Tuesday, November 30, 2004

Third Time's the Charm

Big, big news! On Saturday, November 19, Clara Grace completed her very first art project. The bidding starts at $2000 for all the Grandparents. It is a serious, somewhat abstract, piece entitled “Brush Fire.”

This project is bound to become a Paulson family tradition. It all started one autumn about three years ago in Morgantown Kentucky when the fall leaves were incredibly bright. Clara’s Mommy had a wild and albeit, frivolous notion of collecting the best colors she could find and constructing a collage. Some might be wondering, “Did she not get enough experiences like this in her abundant childhood?” or, “Did she not have better things to do?” Those People, however, have surely never lived in the self-proclaimed “Catfish Capital of the World" known as Morgantown.

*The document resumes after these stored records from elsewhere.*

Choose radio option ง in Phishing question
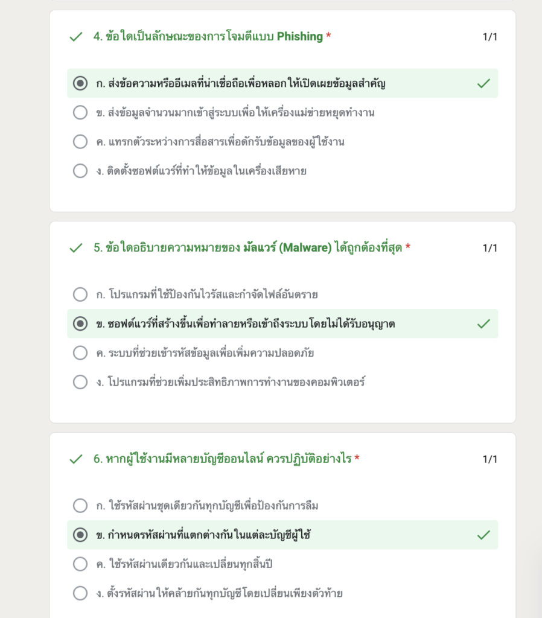542x618 pixels. [80, 171]
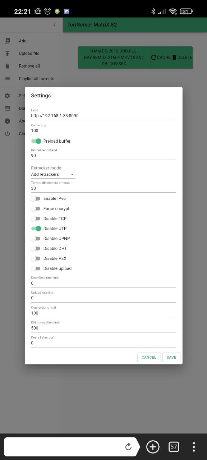Viewport: 207px width, 460px height.
Task: Cancel the Settings dialog
Action: (x=149, y=357)
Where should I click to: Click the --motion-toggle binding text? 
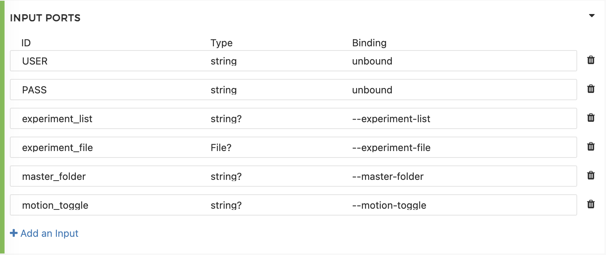click(389, 205)
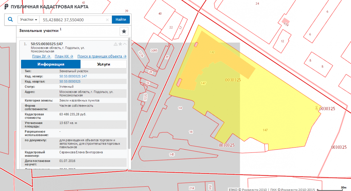Add parcel 147 to favorites via star
Screen dimensions: 351x191
tap(120, 44)
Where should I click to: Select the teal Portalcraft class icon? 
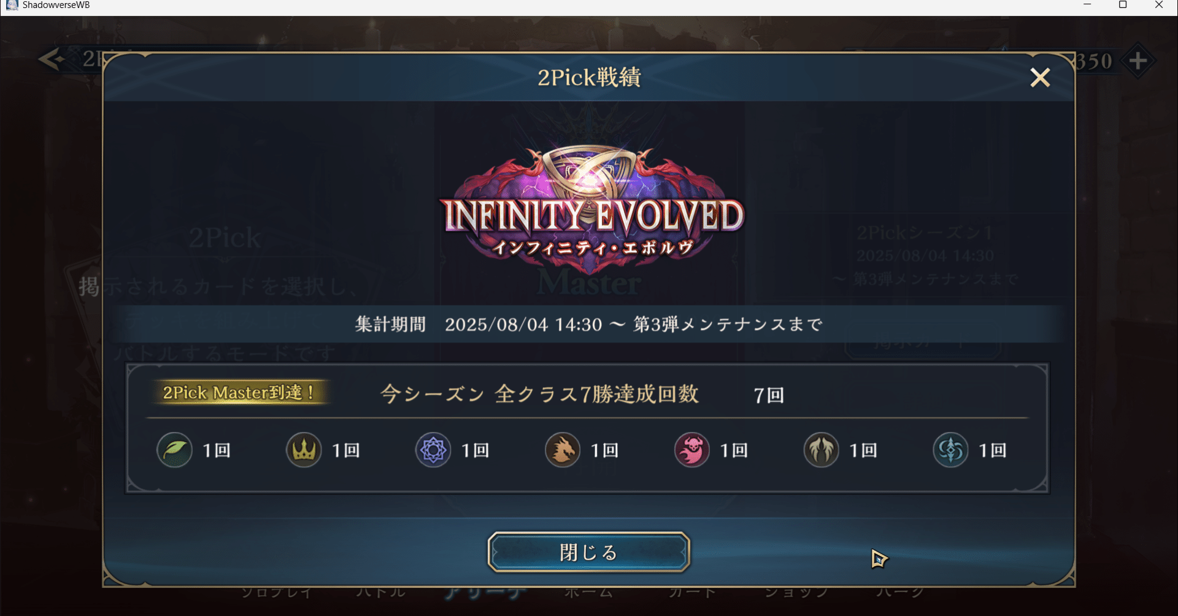coord(951,450)
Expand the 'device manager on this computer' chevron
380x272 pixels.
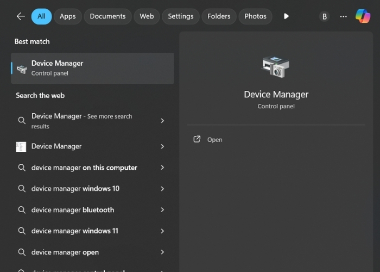[162, 168]
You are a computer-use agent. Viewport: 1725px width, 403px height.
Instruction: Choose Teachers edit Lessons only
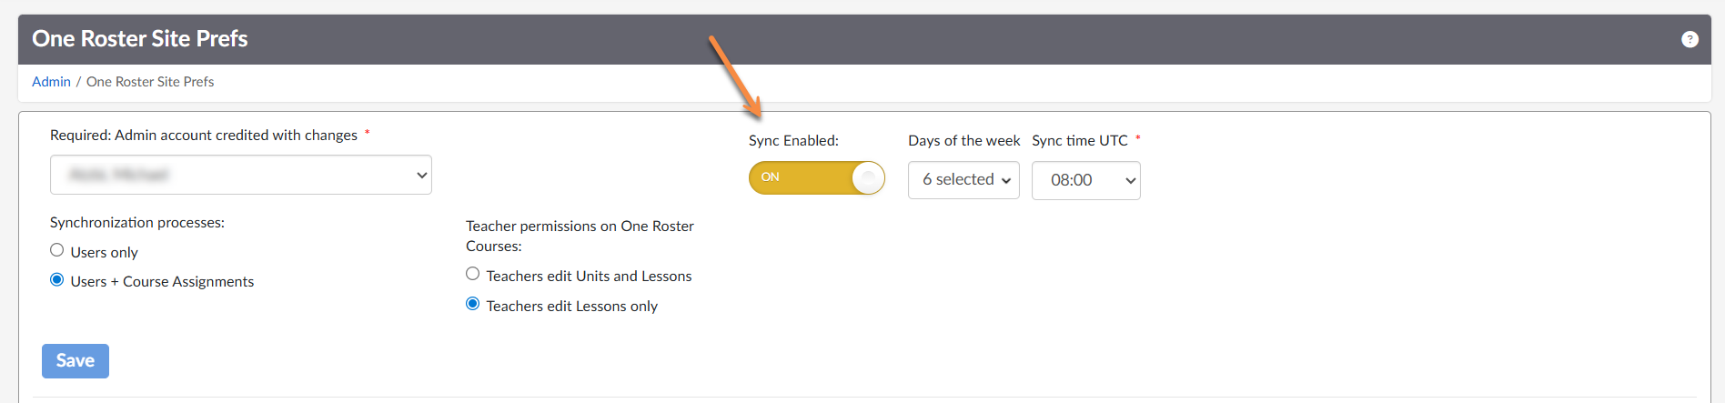pyautogui.click(x=473, y=304)
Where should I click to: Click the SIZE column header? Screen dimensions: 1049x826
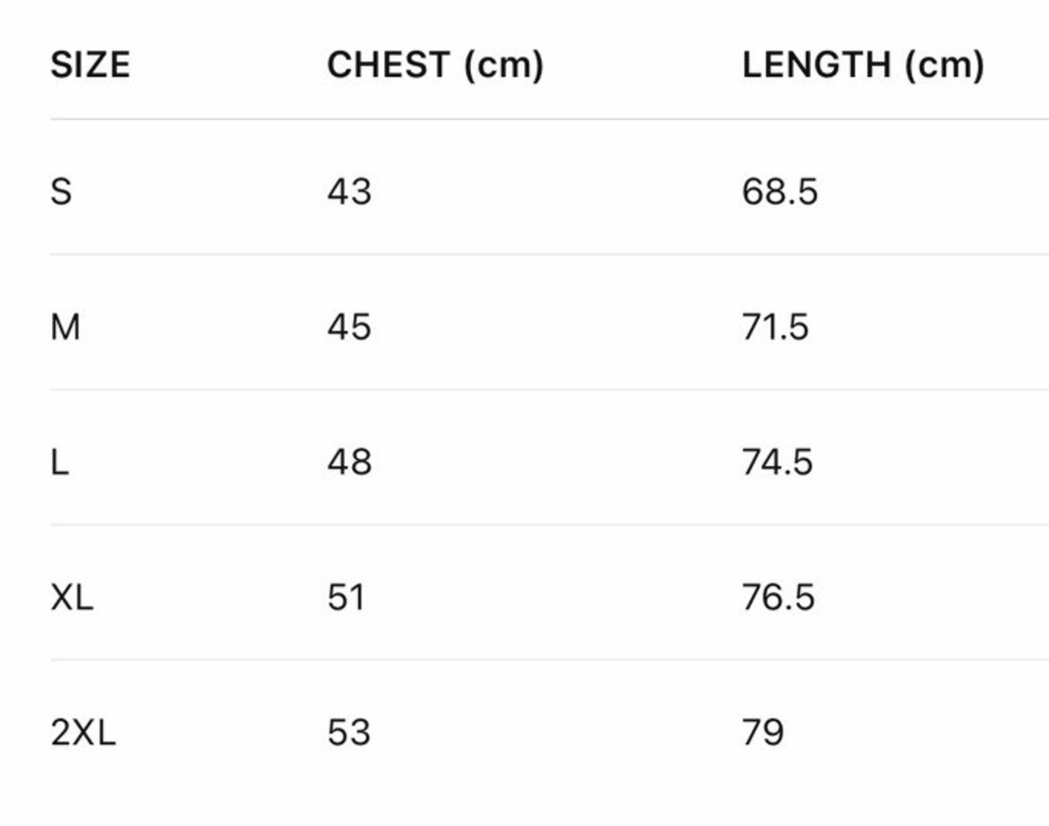pos(90,65)
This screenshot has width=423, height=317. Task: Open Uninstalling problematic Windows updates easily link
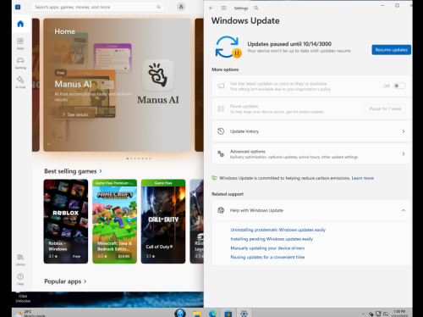pos(278,230)

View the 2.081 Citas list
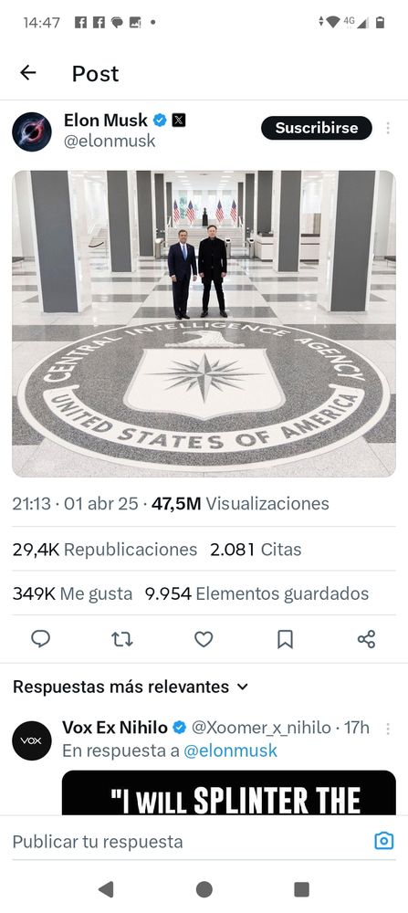pos(256,549)
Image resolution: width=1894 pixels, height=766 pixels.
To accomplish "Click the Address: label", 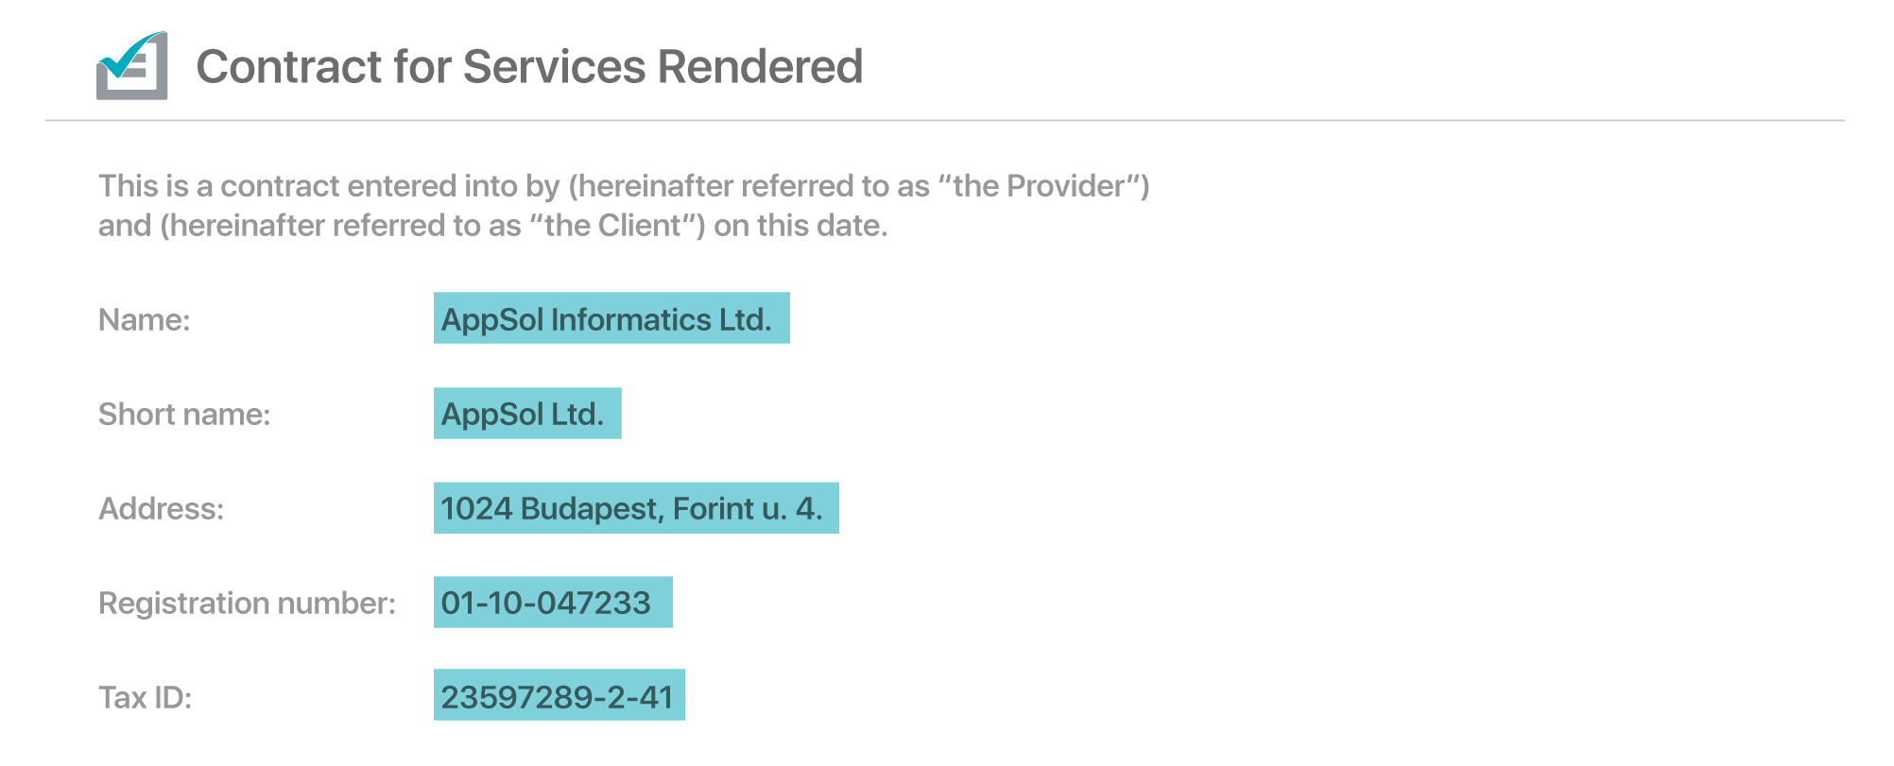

Once she and her compliant husband had scoured the vicinity, plundering neighbor’s trees by night and tramping through briar patches all to obtain the very best colors, they laid them out to be admired on the kitchen floor. Somewhere in the sorting process it occurred to Clara Grace’s Mommy that all the colors and all of their gradations could be found somewhere in fire. Of course, after this she was no longer content with a simple collage, no, this would be a true work of art. Somewhere along the way, Clara’s Daddy became just as enthusiastic about the project--one of the many reasons Clara Grace’s Mommies had married him in the first place. He glued the leaves to poster board, arranging them with dark brown for a first coat, then working from top to bottom in order to hide the stems, purple for the sky, medium orange for a background coat of fire, bright yellow for the flames, red for coals, and light and dark brown for kindling. He even threw in his artistic flare suggesting some bright red, teardrop shaped leaves they’d swiped from a bush be leaping tongues of their fire. Once they’d mounted the final leaf, they placed the work in a plastic frame purchased from Wal-Mart and adorned their humble wall. Clara Grace’s Mommy, who had a flare for puns, certainly not one of the reasons Clara’s Daddy had married her in the first place, christened the work “Brush Fire.”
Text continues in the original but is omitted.